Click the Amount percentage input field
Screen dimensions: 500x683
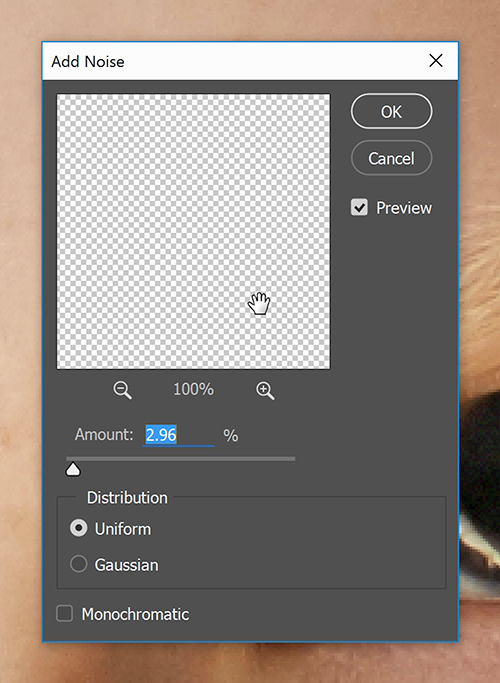(x=179, y=435)
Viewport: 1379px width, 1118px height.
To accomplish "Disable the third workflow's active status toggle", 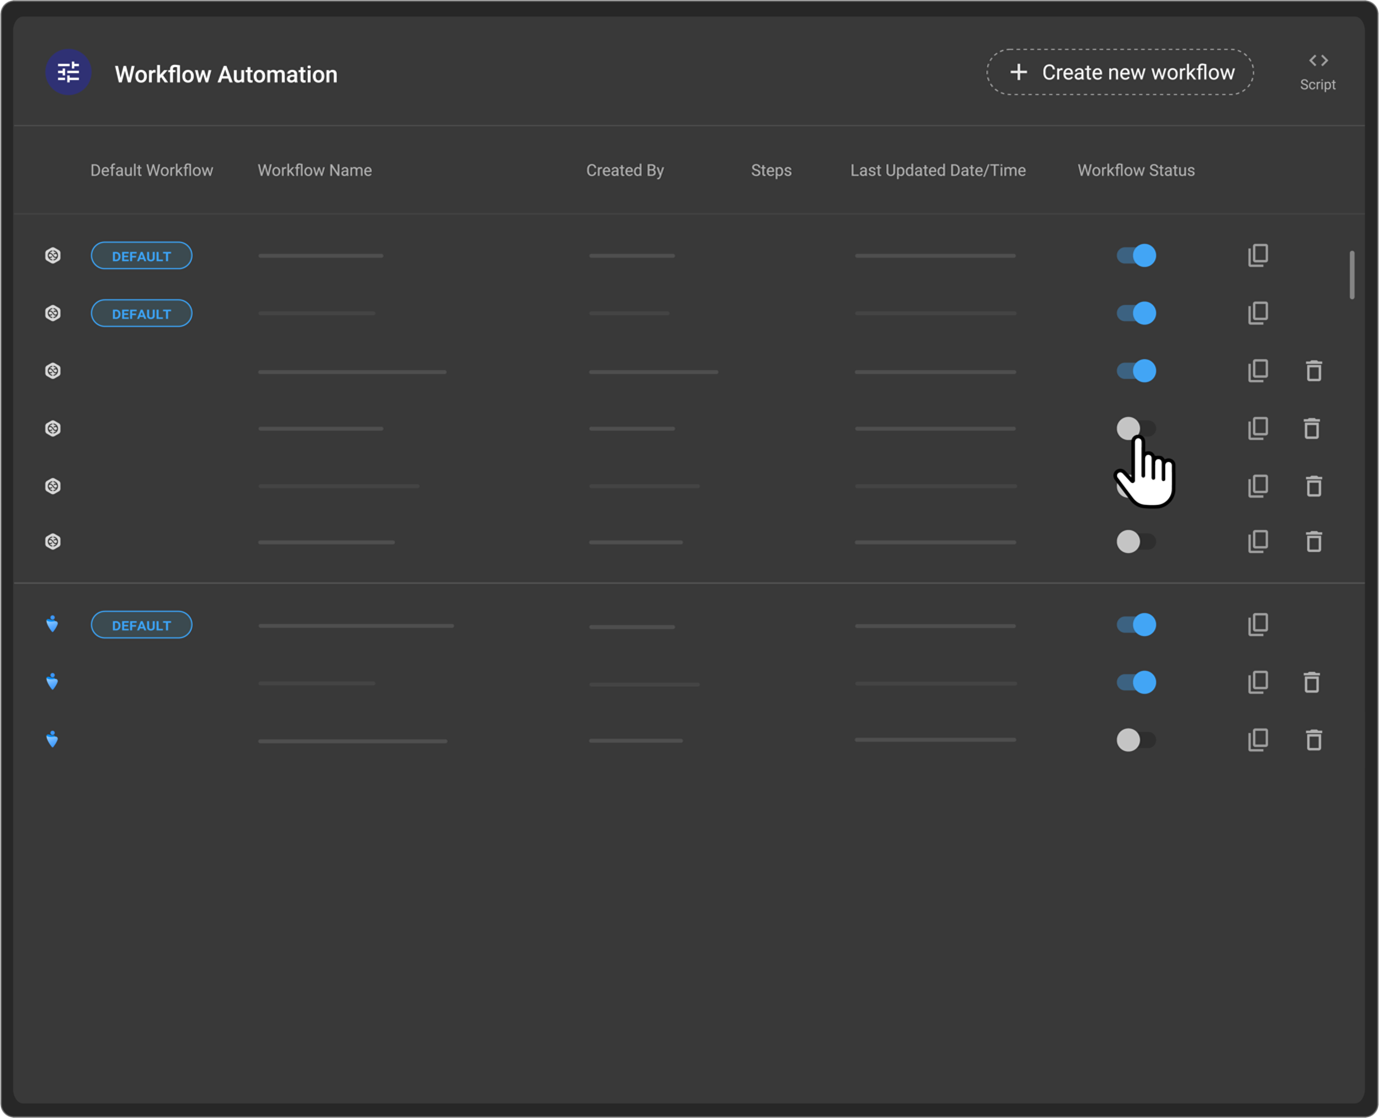I will [1136, 371].
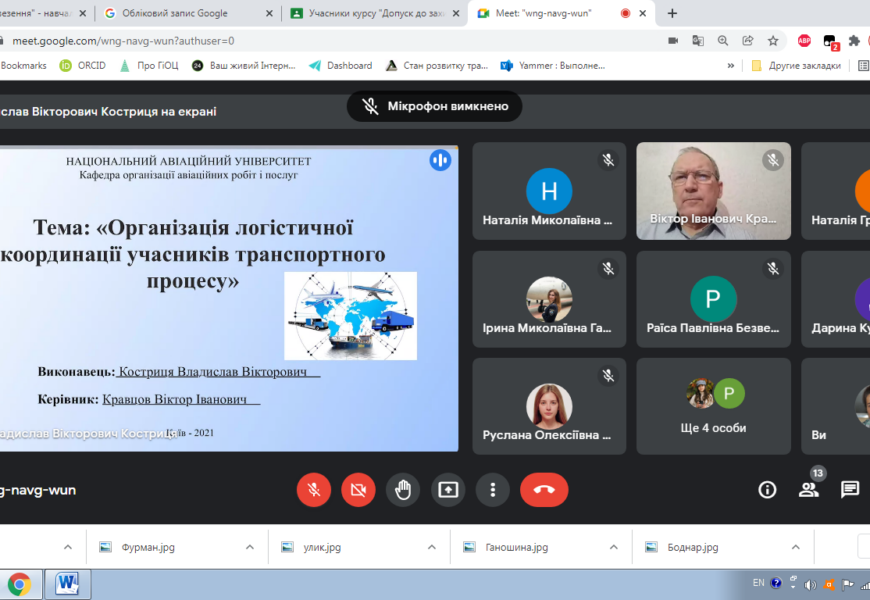Open more options three-dot menu
The image size is (870, 600).
pos(492,489)
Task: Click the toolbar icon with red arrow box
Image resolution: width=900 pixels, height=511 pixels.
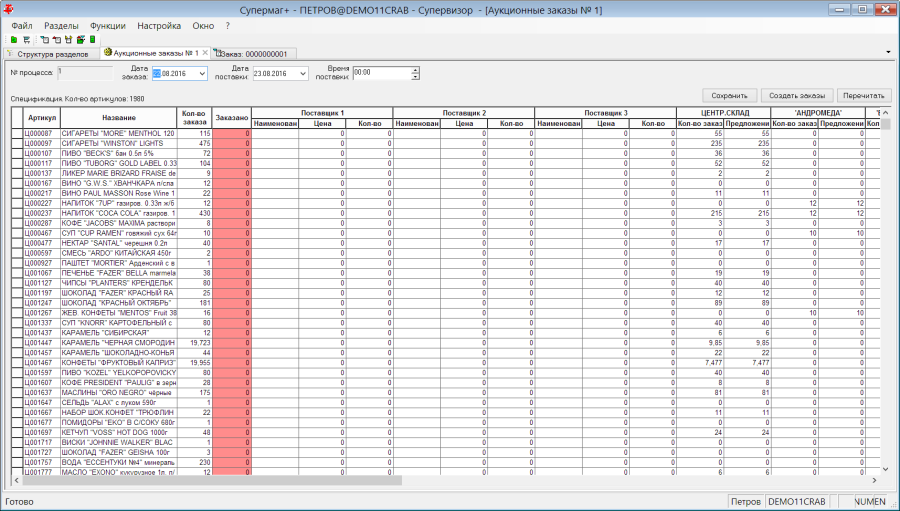Action: 56,40
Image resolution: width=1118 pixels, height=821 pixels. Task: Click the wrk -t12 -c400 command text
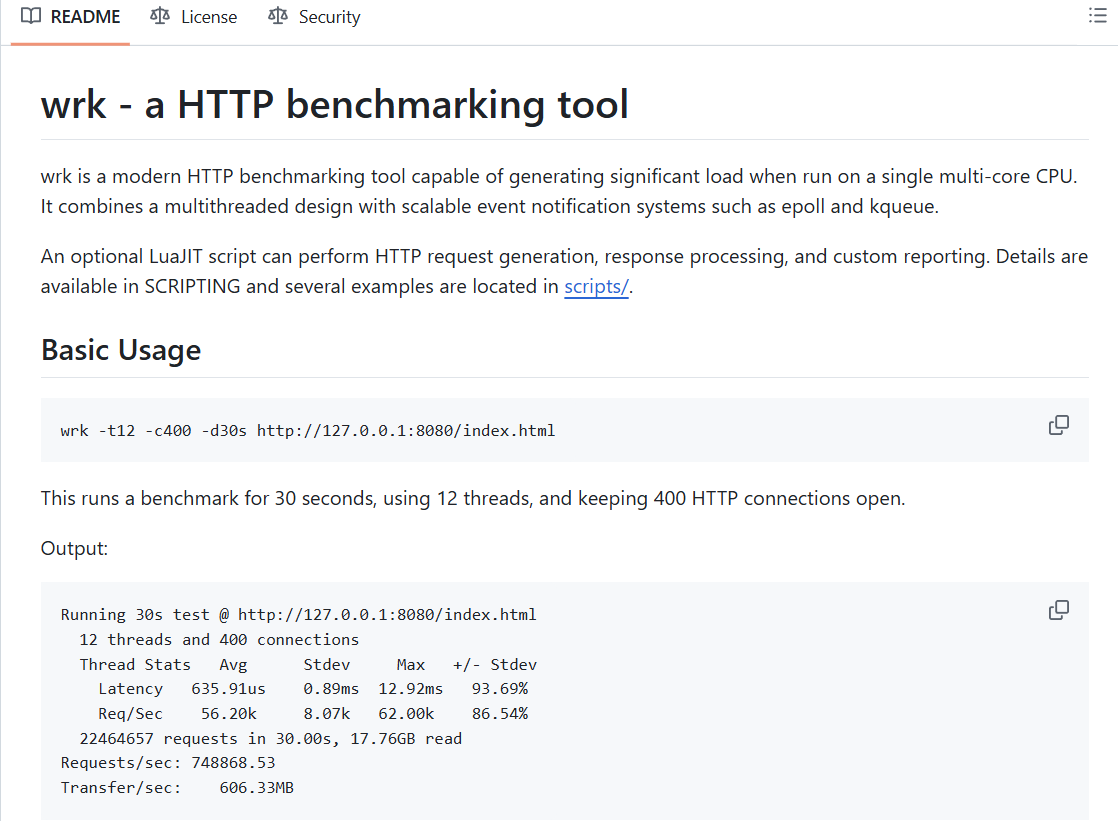[x=307, y=431]
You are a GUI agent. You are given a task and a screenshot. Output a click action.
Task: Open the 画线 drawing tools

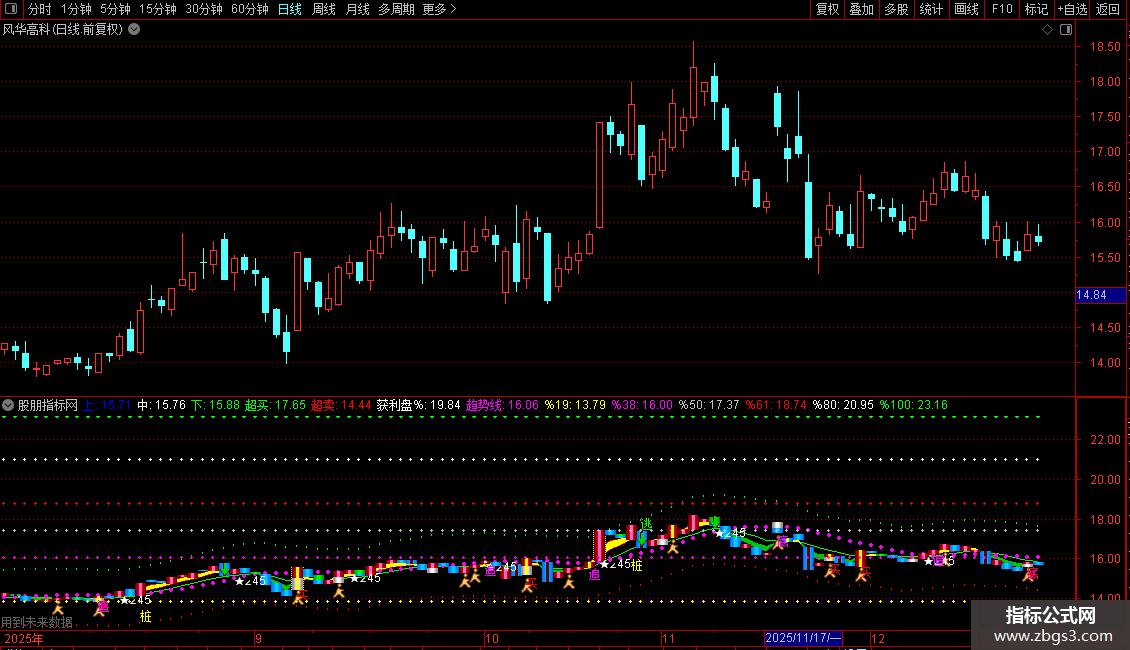(x=966, y=9)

:::

## [ABOUT THIS TASK]
Beginning with the line containing "Image resolution: width=900" and ending with the last line of the material, output each line exactly; do not include pictures.

## [TASK RESULT]
Image resolution: width=900 pixels, height=511 pixels.
Action: 56,40
Image resolution: width=1118 pixels, height=821 pixels. Task: Click the wrk -t12 -c400 command text
[x=307, y=431]
You are a GUI agent. You are given a task and a screenshot. Output a click action.
Task: Open the 画线 drawing tools

(x=966, y=9)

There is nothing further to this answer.